Check that all the directories for the .nc files got made
source_dl <- dir(here("data_raw", "CMIP6"))
source_id <- idx$source_id %>% unique() %>% str_to_lower() %>% str_replace_all("-", "_")
stop_if_not(!any(!source_id %in% source_dl))
Check that all the corresponding .csv files exist
csvs <- list.files(here('data'))
stop_if_not(!any(!paste0(source_id, "_data.csv") %in% csvs))
For this analysis, I only want to use models with pr,
tas, hfss, and hfls variables in
all 5 scenarios (historical, ssp126, ssp245, ssp370, and ssp585)
Perform necessary calculations to compare PET and SPEI among models and between models and observed.
For PET, I’m using the “energy-only” method proposed by Milly and Dune (2016) eq. 8:
\[ PET = 0.8(R_n - G) \]
Except that in their notes, they estimate \(R_n -G\) as hfls +
hfss after converting to units of mm/day using the latent
heat of vaporazation of water, given by their eq. 2:
\[ L_v(T) = 2.501 - 0.002361T \] in MJ/kg
For the observed data and the CMIP6 data from the same period, I calculate 3-month SPEI using precipitation and PET.
Because SPEI, the variable of interest, is standardized, we looked
for models that captured seasonality of precipitation rather than
focusing on how well they estimate the exact amounts of precipitation.

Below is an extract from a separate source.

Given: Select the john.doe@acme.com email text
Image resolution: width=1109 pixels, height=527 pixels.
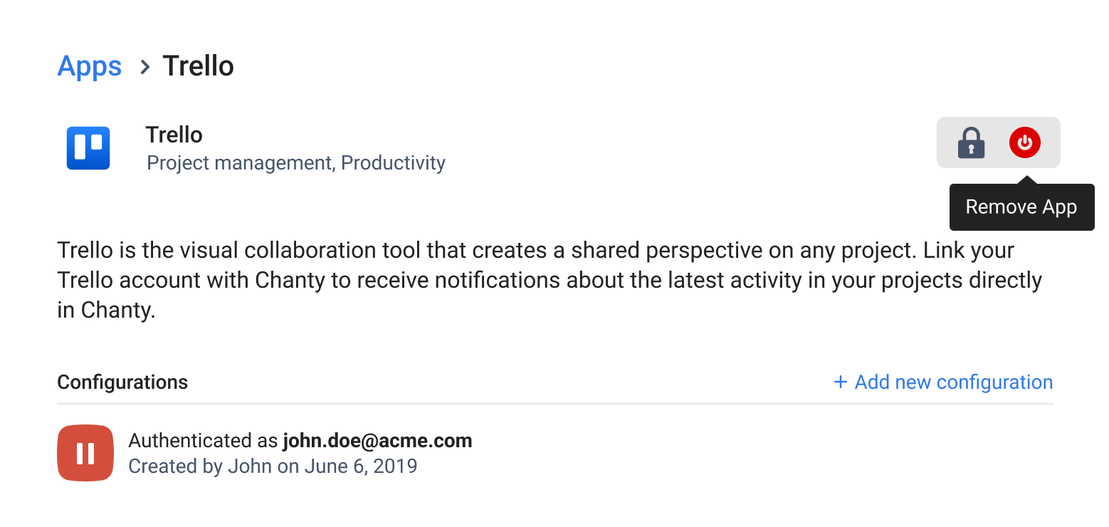Looking at the screenshot, I should tap(377, 441).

We calculated mean precipitation for January through December and then
calculated a correlation coefficient between the 12 monthly means from
each CMIP model and the 12 observed means. We eliminated models with
correlation coefficients less than 0.6 for precipitation. Additionally,
SPEI takes evapotranspiration into account, specifically through
hfls and hfss. Because these variables were
not available for observed data, we used temperature but with a less
stringent cutoff of correlations greater than 0.4. Additionally we
calculated SPEI for each model and counted the number of droughts (SPEI
< -1) in each month. However, SPEI was not used to determine which
models remained in our ensemble because we did not have strong
expectations that accuracy of past SPEI or drought frequency is a good
measure of GCM model skill in predicting future SPEI.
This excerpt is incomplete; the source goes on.